— MATERIAL TO PROCESS —
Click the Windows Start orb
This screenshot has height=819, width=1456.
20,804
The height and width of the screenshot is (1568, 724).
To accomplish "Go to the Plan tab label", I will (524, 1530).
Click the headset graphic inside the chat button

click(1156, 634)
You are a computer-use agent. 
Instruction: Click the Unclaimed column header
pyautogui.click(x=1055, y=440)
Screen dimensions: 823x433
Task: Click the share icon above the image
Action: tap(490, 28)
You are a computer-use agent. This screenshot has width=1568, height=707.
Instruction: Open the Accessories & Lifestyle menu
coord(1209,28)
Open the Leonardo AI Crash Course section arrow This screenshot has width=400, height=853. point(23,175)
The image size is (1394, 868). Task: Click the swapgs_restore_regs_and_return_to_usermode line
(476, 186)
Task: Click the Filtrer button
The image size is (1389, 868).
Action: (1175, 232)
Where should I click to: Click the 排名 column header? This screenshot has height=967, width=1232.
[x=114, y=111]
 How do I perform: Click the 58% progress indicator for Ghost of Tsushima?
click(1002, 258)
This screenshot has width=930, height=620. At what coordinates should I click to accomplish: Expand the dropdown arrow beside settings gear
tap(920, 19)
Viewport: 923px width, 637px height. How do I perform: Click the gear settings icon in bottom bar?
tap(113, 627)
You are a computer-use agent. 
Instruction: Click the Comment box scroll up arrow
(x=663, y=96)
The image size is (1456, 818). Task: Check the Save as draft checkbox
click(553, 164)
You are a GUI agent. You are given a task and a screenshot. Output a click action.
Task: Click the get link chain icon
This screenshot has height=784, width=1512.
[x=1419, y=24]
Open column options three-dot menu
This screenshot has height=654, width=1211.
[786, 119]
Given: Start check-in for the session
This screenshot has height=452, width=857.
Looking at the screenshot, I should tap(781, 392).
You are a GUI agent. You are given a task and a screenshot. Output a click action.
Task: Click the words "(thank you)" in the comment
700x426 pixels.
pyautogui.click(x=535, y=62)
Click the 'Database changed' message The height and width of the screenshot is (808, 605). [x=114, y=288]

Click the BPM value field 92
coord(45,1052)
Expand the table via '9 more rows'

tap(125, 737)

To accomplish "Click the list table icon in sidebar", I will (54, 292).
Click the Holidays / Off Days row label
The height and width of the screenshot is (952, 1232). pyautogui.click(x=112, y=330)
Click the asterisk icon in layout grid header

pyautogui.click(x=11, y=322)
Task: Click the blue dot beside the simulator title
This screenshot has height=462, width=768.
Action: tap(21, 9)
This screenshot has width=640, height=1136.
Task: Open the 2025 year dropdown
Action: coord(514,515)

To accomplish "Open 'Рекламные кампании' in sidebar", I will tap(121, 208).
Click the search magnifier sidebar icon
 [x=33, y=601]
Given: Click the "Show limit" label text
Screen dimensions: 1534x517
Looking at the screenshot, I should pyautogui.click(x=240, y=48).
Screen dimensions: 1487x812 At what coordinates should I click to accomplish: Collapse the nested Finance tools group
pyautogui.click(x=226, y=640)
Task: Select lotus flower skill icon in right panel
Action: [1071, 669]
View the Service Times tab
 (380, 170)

— GOAL OF THE EXERCISE —
Copy the rows above exactly, line for line.

— FULL SOLUTION —
Click the Windows Start orb
This screenshot has height=819, width=1456.
20,804
The height and width of the screenshot is (1568, 724).
To accomplish "Go to the Plan tab label", I will (524, 1530).
Click the headset graphic inside the chat button

click(1156, 634)
You are a computer-use agent. 
Instruction: Click the Unclaimed column header
pyautogui.click(x=1055, y=440)
Screen dimensions: 823x433
Task: Click the share icon above the image
Action: tap(490, 28)
You are a computer-use agent. This screenshot has width=1568, height=707.
Instruction: Open the Accessories & Lifestyle menu
coord(1209,28)
Open the Leonardo AI Crash Course section arrow This screenshot has width=400, height=853. point(23,175)
The image size is (1394, 868). Task: Click the swapgs_restore_regs_and_return_to_usermode line
(476, 186)
Task: Click the Filtrer button
The image size is (1389, 868).
Action: (1175, 232)
Where should I click to: Click the 排名 column header? This screenshot has height=967, width=1232.
[x=114, y=111]
 How do I perform: Click the 58% progress indicator for Ghost of Tsushima?
click(1002, 258)
This screenshot has width=930, height=620. At what coordinates should I click to accomplish: Expand the dropdown arrow beside settings gear
tap(920, 19)
Viewport: 923px width, 637px height. How do I perform: Click the gear settings icon in bottom bar?
tap(113, 627)
You are a computer-use agent. 
Instruction: Click the Comment box scroll up arrow
(x=663, y=96)
The image size is (1456, 818). Task: Check the Save as draft checkbox
click(553, 164)
You are a GUI agent. You are given a task and a screenshot. Output a click action.
Task: Click the get link chain icon
This screenshot has height=784, width=1512.
[x=1419, y=24]
Open column options three-dot menu
This screenshot has height=654, width=1211.
[786, 119]
Given: Start check-in for the session
This screenshot has height=452, width=857.
Looking at the screenshot, I should tap(781, 392).
You are a GUI agent. You are given a task and a screenshot. Output a click action.
Task: Click the words "(thank you)" in the comment
700x426 pixels.
pyautogui.click(x=535, y=62)
Click the 'Database changed' message The height and width of the screenshot is (808, 605). [x=114, y=288]

Click the BPM value field 92
coord(45,1052)
Expand the table via '9 more rows'

tap(125, 737)

To accomplish "Click the list table icon in sidebar", I will (54, 292).
Click the Holidays / Off Days row label
The height and width of the screenshot is (952, 1232). pyautogui.click(x=112, y=330)
Click the asterisk icon in layout grid header

pyautogui.click(x=11, y=322)
Task: Click the blue dot beside the simulator title
This screenshot has height=462, width=768.
Action: tap(21, 9)
This screenshot has width=640, height=1136.
Task: Open the 2025 year dropdown
Action: coord(514,515)

To accomplish "Open 'Рекламные кампании' in sidebar", I will tap(121, 208).
Click the search magnifier sidebar icon
 [x=33, y=601]
Given: Click the "Show limit" label text
Screen dimensions: 1534x517
Looking at the screenshot, I should pyautogui.click(x=240, y=48).
Screen dimensions: 1487x812 At what coordinates should I click to accomplish: Collapse the nested Finance tools group
pyautogui.click(x=226, y=640)
Task: Select lotus flower skill icon in right panel
Action: [1071, 669]
View the Service Times tab
 (380, 170)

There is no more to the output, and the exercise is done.